Abstract: We consider the least squares regression problem, penalized with a combination of the L0 and L2 norms (a.k.a. L0L2 regularization). Recent work presents strong evidence that the resulting L0-based estimators can outperform popular sparse learning methods, under many important high-dimensional settings. However, exact computation of such estimators remains a major challenge. Indeed, state-of-the-art mixed integer programming (MIP) methods for L0L2-regularized regression face difficulties in solving many statistically interesting instances when the number of features p ~ 10^4.

In this work, we present a new exact MIP framework for L0L2-regularized regression that can scale to p ~ 10^7, achieving over 3600x speed-ups compared to the fastest exact methods. Unlike recent work, which relies on off-the-shelf MIP solvers, we design a specialized nonlinear branch-and-bound framework that critically exploits the problem structure. Our framework is based on a primal first-order algorithm for solving node subproblems. In addition, we develop a novel method to obtain dual bounds directly from primal solutions, and provide an analysis that demonstrates its effectiveness in high dimensions. We open source the implementation through our toolkit L0BnB.

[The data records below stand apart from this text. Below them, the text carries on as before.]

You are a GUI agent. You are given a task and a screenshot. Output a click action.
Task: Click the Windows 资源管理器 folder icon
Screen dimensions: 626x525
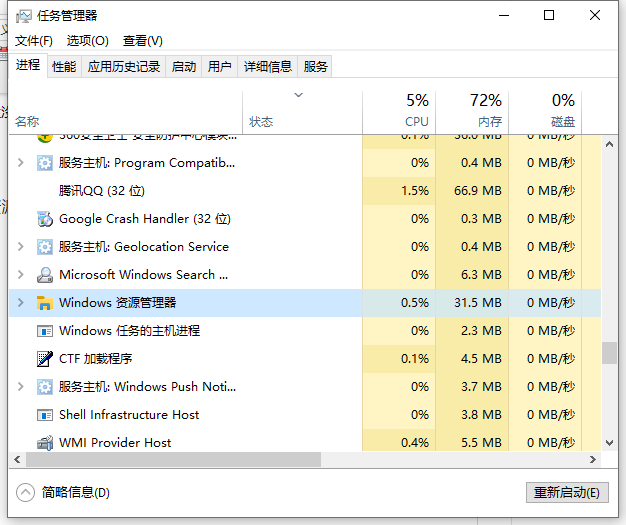[44, 303]
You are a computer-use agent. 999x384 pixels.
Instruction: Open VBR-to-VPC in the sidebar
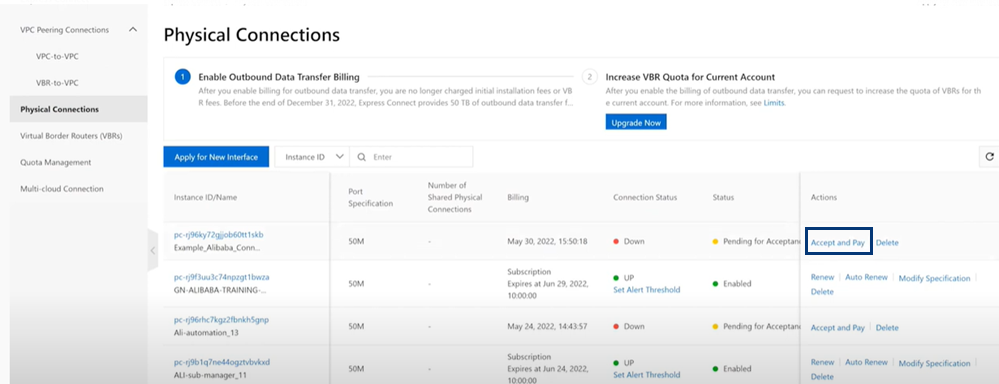pyautogui.click(x=57, y=83)
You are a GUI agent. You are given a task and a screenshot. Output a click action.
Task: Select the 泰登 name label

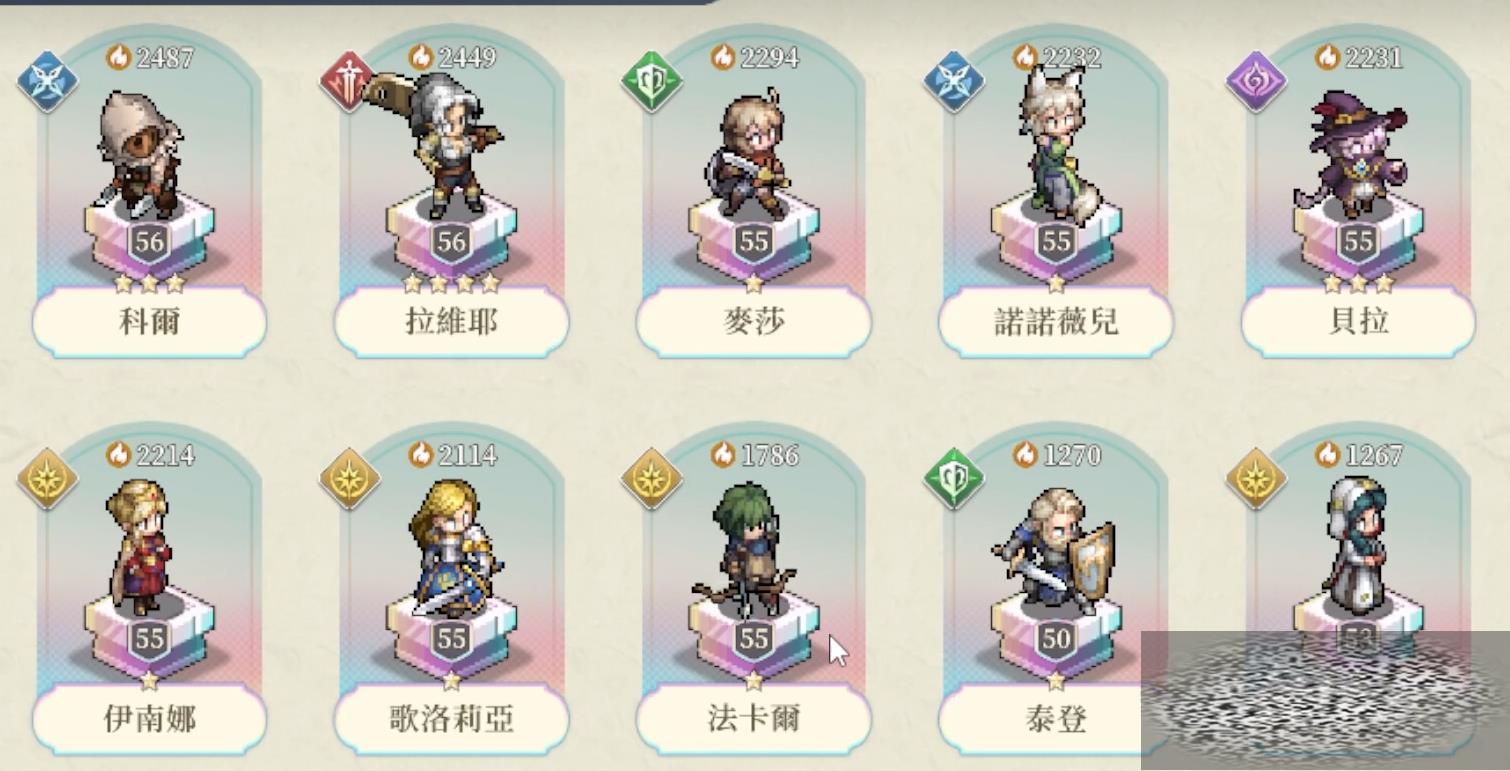1056,719
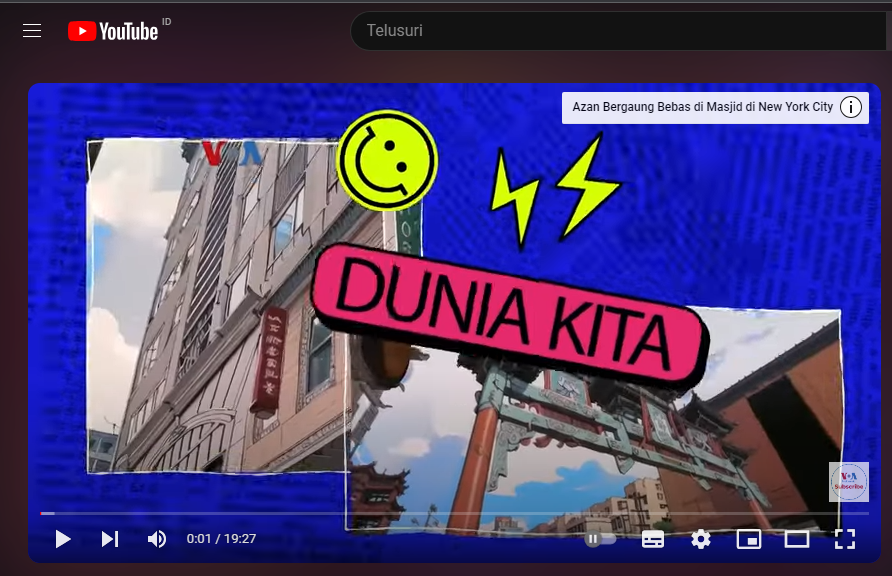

Bio: Hussein Hazimeh is a PhD candidate at the MIT Operations Research Center, advised by Rahul Mazumder. His research lies at the intersection of optimization and machine learning. In particular, he is currently working on developing scalable optimization algorithms for sparse and interpretable learning. His work has been recently recognized by the INFORMS Computing Society (honorable mention) and 2019 mixed integer programming workshop (honorable mention).